The “Burn Fat Not Fuel” initiative is a promising start. It does look  as though every possible spin has been engaged: lose weight, cut  diabetes, solve traffic congestion, reduce pollution, counter global  warming — all from a single day of free public transport. Certainly  the public response so far is sceptical.
It is, however, a clear signal that the message about the  relationship between environmental and personal health is beginning  to get through — at least the text of the message.
The Premier’s highly publicised bus trip to work one day is a mere  token. It is clear to anyone who thinks about it that the swapping of  a car ride for a bus ride on a single morning is negated if the car  is then driven into town anyway to ferry the Premier home. But even  if the Premier were to walk to work and back every day of the week,  the carbon savings would be far outweighed by the added energy and  fuel consumption of the larger bikes, cars and trucks now on our  roads as a result of his policies. And the savings will be made  insignificant relative to the expanded and wasteful consumption being  promoted and enabled by luxury fractional housing units and 5-star  hotels on the horizon.
Premier Brown gets credit for recognising that there is a significant  constituency for whom environmental health and protection is  important. He gets marks for being astute enough to want to send that  constituency environmentally friendly messages. If he believes,  however, that giving lip service to sustainability and high profile  to a single bus ride to work and a single day of free public transport will convince the public that his administration has  suddenly got “religion”, he won’t get a passing grade.

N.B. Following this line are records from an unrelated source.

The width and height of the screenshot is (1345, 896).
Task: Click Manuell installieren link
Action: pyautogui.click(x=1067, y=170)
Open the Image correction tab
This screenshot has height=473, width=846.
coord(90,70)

People won’t be impressed that ferry use is being promoted at the same time as cutbacks to the ferry service are being announced. This is  another sample of the Alice in Wonderland arguments sometimes put  forward by the government.

Cigarette tax
As an example: During this year’s budget debate, government leaders  made a big deal about the 13 per cent rise in cigarette tax, labelling it a “health tax” that “may help to reduce the number of smokers in our community.” The 64 per cent rise in boat tax was labelled as “purely a revenue-raising measure.” The distorted logic is obvious once you think about it: if a 64 per cent rise in tax isn’t going to deter people from  a purchase of choice (boat), how would a mere 13 per cent rise deter people from a purchase driven by addiction (cigarettes).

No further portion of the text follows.